Büyük sermaye grupları ve dünyadaki zenginler resmen, "Kendi varlıklarına dokunmamaları karşılığında ABD ve İngiltere üzerinden Siyonistlere haraç veriyorlar" desek daha doğru olur herhalde...

Düşünsenize, birilerine paranızı koruması karşılığında veriyorsunuz ve karşılığında, o ülkeye, paranızı elinde tuttuğu için üzerine bide para ödüyorsunuz. Fakat o ülke sizin paranızla ihya oluyor, size beş kuruş bile koklatmadığı gibi bide sizi, "İSTEDİKLERİMİ YAPMAZSAN, HEM PARANDAN HEM MEVKİİNDEN HEM DE CANINDAN OLURSUN" diye tehdit ediyor.

Bu yüzdendir ki büyük sermaye grupları mecburen paralarını Amerika ve İngiltere'ye emanet etmek zorunda kalıyorlar. Eğer ki Erdoğan, 24 Haziran seçimlerini kazanır ve dünyaya bir kez daha meydan okumayı başarırsa, bu sadece Müslüman ülkelerin kurtuluşu değil. Siyonizmin ayakları altında ezilmiş olan Hristiyan ülkelerinde kurtuluşu anlamına gelecek.

Tüm dünya ülkeleri, üzerlerinden Siyonistlerin korkusunu atacak. "Demek ki Siyonistlere rağmen, insan isterse başarılı olabiliyormuş" deyip, GÜÇLÜ TÜRKİYE’NİN KANATLARI ALTINA GİRMEYİ TERCİH EDECEKLER.

Ben bunları yazarken sakın ha hiç kimse benim faize destek verdiğimi veya olumlu gözle baktığımı falan düşünmesin. Elhamdülillah Müslüman’ım ve faizin haram olduğuna hem kalben hem de fikren iman ediyorum. Ama şu da bir gerçek ki dünyada herkes Müslüman değil veya İslami kaidelere göre hayatını idame ettirmiyor. Ve maalesef şu anda faiz lobisi (BİS) sayesinde, boğazımıza kadar faize bulaşmış durumdayız.
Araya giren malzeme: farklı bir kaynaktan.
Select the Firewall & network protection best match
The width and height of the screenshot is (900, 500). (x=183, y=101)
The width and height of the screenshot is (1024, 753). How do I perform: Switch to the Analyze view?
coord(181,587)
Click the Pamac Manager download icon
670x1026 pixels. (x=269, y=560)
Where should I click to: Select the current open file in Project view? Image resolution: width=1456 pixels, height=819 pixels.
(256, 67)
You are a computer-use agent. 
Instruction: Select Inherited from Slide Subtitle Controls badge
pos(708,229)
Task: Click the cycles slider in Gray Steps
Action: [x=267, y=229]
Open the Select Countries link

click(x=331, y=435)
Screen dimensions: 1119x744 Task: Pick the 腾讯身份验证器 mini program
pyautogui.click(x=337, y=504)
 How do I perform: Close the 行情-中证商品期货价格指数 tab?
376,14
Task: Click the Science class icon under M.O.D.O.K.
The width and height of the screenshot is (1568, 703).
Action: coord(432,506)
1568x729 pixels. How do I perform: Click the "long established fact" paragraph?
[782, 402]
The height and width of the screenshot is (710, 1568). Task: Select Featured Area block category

Faiz hayatımızın her alanında mevcut. İnşallah bir gün buradan, bu sayfadan, hem doların hem de faiz meselesinin ortadan kalktığını da açıklamak nasip olacak. Devletimiz, diğer ülkelerle imzaladığı tüm anlaşmalarını bu yönde imzalıyor.

Ülkelere, ticari anlaşmalar yaparken, kendi paralarını kullanmaları yönünde telkinler veriyor. Onları yüreklendiriyor. Fakat gün, bugünkü gün... Şartlar böyle… Görelim Mevlam neyler neylerse güzel eyler!